Mills Morán Steps Back From Morán Morán to Focus on Felix Art Fair
Mills Morán is leaving the day-to-day running of Morán Morán, the Los Angeles gallery he built with his brother, Al Morán, and shifting his attention to Felix Art Fair, the February fixture that has become one of the city’s most closely watched fair-week stops.
In a statement shared with artists and colleagues on Monday, Morán described the move as “emotional and difficult” after nearly 20 years of building the gallery. He said the decision reflects a personal recalibration after years spent in the art world’s constant travel and social circuit, and added that he wants to make room for “new perspectives and continued growth.”

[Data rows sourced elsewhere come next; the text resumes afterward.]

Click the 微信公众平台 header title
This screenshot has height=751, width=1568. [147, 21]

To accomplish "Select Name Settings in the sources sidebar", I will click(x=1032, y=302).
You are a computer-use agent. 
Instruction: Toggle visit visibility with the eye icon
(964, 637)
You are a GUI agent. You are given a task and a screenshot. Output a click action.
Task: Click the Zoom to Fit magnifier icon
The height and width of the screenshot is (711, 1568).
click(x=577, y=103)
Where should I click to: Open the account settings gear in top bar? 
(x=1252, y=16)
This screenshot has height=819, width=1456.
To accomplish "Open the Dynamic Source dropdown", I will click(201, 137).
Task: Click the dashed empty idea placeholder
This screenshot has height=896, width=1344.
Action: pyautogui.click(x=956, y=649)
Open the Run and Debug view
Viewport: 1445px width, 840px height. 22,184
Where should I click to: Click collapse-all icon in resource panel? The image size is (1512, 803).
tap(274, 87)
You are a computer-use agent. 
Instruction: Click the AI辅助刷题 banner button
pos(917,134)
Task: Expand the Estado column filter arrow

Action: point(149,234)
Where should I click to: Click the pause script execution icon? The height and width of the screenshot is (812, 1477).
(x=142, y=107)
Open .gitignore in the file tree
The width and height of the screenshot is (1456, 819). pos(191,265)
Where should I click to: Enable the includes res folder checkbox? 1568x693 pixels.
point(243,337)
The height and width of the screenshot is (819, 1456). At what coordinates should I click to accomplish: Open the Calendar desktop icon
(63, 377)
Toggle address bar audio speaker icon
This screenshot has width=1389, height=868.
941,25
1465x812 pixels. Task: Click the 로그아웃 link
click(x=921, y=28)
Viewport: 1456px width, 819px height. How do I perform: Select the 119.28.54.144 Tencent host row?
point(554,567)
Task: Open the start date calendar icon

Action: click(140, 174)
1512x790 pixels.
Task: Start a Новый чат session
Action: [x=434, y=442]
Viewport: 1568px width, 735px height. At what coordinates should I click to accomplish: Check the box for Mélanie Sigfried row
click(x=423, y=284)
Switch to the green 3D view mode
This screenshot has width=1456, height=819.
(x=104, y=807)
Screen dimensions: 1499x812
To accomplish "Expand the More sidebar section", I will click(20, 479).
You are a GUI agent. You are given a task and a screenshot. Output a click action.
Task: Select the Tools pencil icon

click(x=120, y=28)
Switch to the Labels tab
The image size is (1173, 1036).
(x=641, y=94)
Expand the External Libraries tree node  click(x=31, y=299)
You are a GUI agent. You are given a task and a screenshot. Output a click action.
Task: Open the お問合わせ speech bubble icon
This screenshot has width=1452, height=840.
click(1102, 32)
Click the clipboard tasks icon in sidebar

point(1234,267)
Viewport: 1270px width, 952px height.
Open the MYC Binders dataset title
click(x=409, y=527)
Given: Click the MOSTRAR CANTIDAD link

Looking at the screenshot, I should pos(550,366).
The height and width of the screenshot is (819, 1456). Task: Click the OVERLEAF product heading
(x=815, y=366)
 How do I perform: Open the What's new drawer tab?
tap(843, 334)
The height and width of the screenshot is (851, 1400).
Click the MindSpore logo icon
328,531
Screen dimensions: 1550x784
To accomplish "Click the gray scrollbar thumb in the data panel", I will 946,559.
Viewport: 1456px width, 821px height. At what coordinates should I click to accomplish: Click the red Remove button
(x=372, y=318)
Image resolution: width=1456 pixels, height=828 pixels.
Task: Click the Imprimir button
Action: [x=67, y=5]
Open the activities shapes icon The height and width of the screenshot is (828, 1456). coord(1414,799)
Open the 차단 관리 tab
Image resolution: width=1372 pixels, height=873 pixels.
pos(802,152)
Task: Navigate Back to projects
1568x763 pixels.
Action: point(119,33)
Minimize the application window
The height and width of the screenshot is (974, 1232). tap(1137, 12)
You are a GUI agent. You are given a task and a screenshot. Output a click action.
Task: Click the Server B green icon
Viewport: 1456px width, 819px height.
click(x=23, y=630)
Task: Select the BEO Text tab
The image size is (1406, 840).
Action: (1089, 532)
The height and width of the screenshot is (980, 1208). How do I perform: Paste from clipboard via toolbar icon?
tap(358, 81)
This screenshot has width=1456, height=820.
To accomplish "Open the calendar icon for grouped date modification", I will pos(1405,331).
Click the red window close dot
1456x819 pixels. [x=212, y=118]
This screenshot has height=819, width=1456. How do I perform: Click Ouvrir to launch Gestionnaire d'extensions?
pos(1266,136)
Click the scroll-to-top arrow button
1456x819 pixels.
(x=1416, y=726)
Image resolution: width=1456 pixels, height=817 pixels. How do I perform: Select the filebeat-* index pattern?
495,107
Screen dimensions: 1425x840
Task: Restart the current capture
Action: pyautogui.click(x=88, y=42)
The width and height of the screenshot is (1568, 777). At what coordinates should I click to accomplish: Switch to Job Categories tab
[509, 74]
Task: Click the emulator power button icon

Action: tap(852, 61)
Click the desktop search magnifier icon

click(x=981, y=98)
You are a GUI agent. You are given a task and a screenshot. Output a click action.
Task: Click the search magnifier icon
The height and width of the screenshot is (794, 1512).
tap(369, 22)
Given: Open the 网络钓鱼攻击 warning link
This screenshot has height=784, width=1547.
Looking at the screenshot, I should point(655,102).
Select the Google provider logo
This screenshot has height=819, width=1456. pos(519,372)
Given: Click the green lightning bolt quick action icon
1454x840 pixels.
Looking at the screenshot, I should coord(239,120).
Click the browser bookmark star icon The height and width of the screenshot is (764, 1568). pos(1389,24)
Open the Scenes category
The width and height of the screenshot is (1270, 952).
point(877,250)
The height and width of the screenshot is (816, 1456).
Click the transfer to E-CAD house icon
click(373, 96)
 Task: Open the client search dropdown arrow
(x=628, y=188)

Felix Art Fair, which Morán co-founded in 2018 with Al Morán and collector Dean Valentine, runs alongside Frieze Los Angeles and has staged eight editions at the Hollywood Roosevelt Hotel. Morán said the fair offers a different kind of contribution to the art ecosystem, one centered on supporting the galleries that exhibit there at a time when many small and midsize dealers are under financial pressure.
Founded in 2008 as OHWOW and renamed Morán Morán in 2018, the gallery developed a reputation for an unusually fluid program. It paired emerging and mid-career artists with historical material and often extended beyond conventional exhibitions into performances, happenings, and curator-led projects. Over the years, it worked with artists including Ryan Trecartin, SoiL Thornton, Keltie Ferris, Eve Fowler, Jacolby Satterwhite, Cauleen Smith, and Michael Genovese, as well as the estates of Dash Snow and Robert Mapplethorpe.
Morán said he will remain connected to the gallery and “invested in its future,” while Al Morán continues to lead the business. The change marks a notable rebalancing for a figure who has helped shape both a gallery and a fair within Los Angeles’s contemporary art calendar — and who now appears intent on backing the broader infrastructure around them.